Changement climatique : Stockage souterrain du gaz carbonique
AFP
20 Septembre 2005
À 15:03
Le stockage du gaz carbonique à grande profondeur pourrait empêcher "entre 20 et 40% du CO2 émis dans le monde d'ici 2050" de s'échapper dans l'atmosphère et de la réchauffer, estime un groupe d'experts scientifiques de l'Onu dans un projet de rapport obtenu par l'AFP.
Les quantités de CO2, stockables à des coûts économiques acceptables dans les profondeurs de l'écorce terrestre ou dans la mer d'ici 2100, pourraient être comprises "entre 220 et 2.200 milliards de tonnes", indique le document. Soit "15 à 55%" des rejets cumulés de CO2 à l'échelle mondiale qu'il faudrait éviter à l'atmosphère d'ici la fin du siècle.
Le stockage du CO2 n'est pas la panacée mais "peut utilement contribuer à la réduction" des émissions. Il s'inscrit dans "un portefeuille d'options visant à stabiliser la concentration des gaz à effet de serre tout en permettant de continuer à utiliser les énergies fossiles". Parmi les autres options figurent une amélioration de l'efficacité énergétique et "un recours accru au nucléaire et aux énergies renouvelables".

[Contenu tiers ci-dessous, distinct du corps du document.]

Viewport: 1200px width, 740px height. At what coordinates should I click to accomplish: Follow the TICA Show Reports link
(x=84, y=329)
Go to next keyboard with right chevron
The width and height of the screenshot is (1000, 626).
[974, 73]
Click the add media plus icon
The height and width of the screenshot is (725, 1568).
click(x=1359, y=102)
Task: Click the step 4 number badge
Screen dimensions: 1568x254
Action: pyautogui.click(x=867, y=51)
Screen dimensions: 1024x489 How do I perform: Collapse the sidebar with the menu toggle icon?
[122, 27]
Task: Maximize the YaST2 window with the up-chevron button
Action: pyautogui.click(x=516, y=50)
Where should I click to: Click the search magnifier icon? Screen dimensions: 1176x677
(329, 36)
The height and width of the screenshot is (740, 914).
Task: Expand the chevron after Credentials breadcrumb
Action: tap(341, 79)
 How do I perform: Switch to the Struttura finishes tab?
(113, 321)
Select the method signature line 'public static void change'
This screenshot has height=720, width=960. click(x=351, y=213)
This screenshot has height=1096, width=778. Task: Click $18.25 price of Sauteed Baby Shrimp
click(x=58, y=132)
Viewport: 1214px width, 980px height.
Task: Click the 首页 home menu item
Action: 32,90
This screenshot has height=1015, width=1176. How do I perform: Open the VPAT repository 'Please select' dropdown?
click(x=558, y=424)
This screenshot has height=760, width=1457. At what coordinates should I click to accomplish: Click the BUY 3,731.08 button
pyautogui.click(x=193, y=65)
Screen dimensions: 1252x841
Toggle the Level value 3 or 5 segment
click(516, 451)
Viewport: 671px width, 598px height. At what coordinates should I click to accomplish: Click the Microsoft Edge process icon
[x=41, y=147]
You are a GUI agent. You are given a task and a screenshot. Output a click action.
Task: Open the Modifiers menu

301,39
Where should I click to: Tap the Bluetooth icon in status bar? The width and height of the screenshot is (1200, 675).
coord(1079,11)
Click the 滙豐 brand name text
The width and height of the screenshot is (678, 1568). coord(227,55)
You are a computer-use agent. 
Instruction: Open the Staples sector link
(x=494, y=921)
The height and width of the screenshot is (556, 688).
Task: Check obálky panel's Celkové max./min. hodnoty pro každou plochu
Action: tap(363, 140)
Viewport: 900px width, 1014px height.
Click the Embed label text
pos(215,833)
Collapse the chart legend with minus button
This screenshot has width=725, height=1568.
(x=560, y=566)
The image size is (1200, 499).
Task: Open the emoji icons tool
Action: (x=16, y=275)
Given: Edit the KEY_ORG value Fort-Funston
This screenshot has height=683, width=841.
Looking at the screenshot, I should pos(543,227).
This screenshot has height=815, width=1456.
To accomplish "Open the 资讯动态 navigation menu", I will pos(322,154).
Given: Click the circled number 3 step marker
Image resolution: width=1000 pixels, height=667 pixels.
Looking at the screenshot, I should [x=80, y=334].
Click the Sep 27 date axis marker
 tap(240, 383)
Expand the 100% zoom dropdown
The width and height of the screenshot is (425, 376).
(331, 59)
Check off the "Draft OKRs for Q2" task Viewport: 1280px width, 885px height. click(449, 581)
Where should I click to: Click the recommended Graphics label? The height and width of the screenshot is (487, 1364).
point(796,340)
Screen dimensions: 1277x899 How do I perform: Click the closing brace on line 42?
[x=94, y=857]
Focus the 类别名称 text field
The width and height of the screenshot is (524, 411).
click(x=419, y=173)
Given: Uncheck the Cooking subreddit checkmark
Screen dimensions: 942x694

Le rapport a été commandé en 2003 au Groupe intergouvernemental sur l'évolution du climat (GIEC), plus connu sous son sigle anglais (IPCC). Il doit être validé par les gouvernements lors d'une réunion diplomatique prévue du 22 au 28 septembre à Montréal.
Le gaz carbonique est émis surtout par la combustion des énergies fossiles (charbon, pétrole et gaz). Il demeurera en 2030 le principal agent du changement climatique car 80% de l'énergie utilisée alors dans le monde sera, comme actuellement, d'origine fossile. Pis, le charbon, combustible le plus émetteur de CO2, sera encore plus exploité qu'aujourd'hui, selon l'Agence internationale de l'énergie.
Le CO2 peut être capté sur des sources d'émission très concentrées comme les grosses centrales thermiques et les sites de l'industrie lourde, relève l'IPCC.
Il peut être enfoui à au moins 800 mètres de profondeur sous terre ou sous le plancher de la mer (stockage géologique), dissous dans l'océan à au moins 1.000 m de profondeur ou déposé sur le plancher océanique (stockage océanique) ou encore fixé dans des basaltes et minéralisé.
Selon l'IPCC, quelque 2.000 milliards de tonnes de CO2 pourraient être stockées dans des sites géologiques, gisements de pétrole ou de gaz épuisé ou en fin d'exploitation, nappes d'eau salée de l'écorce terrestre ou veines de charbon inexploitables. Le potentiel du stockage océanique et de la minéralisation du CO2 est entaché d'une marge d'erreur trop importante pour pouvoir être chiffré.
L'IPCC n'écarte officiellement aucune technologie. Sur le stockage océanique, il cite cependant "des études en laboratoire" montrant qu'ajouter du CO2 à l'océan ou constituer des lacs de CO2 sur le plancher océanique "altérera localement l'environnement chimique au point de causer la mort d'organismes marins". Quelle que soit l'option retenue, la phase "captage", c'est-à-dire la séparation en usine du CO2 des autres gaz de combustion et sa compression en vue de son transport jusqu'au lieu d'injection, est énergievore et occasionne un surcroît de rejets polluants. Elle est donc toujours coûteuse (15-75 dollars par tonne de CO2).
Le transport est relativement économique (1-8 dollars/tonne par tranche de 250 km). L'enfouissement lui-même a encore un coût prohibitif pour la minéralisation (50-100 dollars/tonne), élevé pour le stockage océanique (5-30 dollars/tonne) et déjà faible pour le stockage géologique (0,5-8 dollars/tonne).
Selon des diplomates, il serait souhaitable de revoir à la hausse à Montréal ces calculs, fondés sur un baril de pétrole à 15-20 dollars alors que le brut dépasse allègrement aujourd'hui les 50 dollars.